Assigned task => Pull every line containing "leyendo" from the entries.

Collected data:
"""
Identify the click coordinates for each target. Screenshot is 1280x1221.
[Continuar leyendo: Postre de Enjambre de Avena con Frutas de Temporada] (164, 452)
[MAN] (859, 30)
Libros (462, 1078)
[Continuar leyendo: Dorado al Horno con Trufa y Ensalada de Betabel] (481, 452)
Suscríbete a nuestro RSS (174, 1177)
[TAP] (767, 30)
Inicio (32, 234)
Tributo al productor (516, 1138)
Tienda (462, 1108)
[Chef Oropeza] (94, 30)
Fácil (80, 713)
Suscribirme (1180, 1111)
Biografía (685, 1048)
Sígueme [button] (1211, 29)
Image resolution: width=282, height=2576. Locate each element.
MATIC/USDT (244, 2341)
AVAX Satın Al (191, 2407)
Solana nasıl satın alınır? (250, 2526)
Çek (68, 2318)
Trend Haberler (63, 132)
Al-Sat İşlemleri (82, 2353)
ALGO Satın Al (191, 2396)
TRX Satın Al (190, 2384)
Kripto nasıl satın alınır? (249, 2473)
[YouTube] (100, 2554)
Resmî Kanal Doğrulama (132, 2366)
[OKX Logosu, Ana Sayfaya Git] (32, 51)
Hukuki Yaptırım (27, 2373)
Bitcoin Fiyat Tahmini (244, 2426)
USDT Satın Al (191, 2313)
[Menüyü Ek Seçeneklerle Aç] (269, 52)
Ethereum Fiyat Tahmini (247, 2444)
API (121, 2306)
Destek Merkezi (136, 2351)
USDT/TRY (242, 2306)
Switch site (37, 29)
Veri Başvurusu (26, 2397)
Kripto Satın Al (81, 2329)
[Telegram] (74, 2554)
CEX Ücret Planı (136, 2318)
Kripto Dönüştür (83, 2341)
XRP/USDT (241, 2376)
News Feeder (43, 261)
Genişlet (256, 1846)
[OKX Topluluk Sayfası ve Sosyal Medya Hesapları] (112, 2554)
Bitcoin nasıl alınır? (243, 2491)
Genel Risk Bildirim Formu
"""
The answer =>
[Continuar leyendo: Postre de Enjambre de Avena con Frutas de Temporada] (164, 452)
[Continuar leyendo: Dorado al Horno con Trufa y Ensalada de Betabel] (481, 452)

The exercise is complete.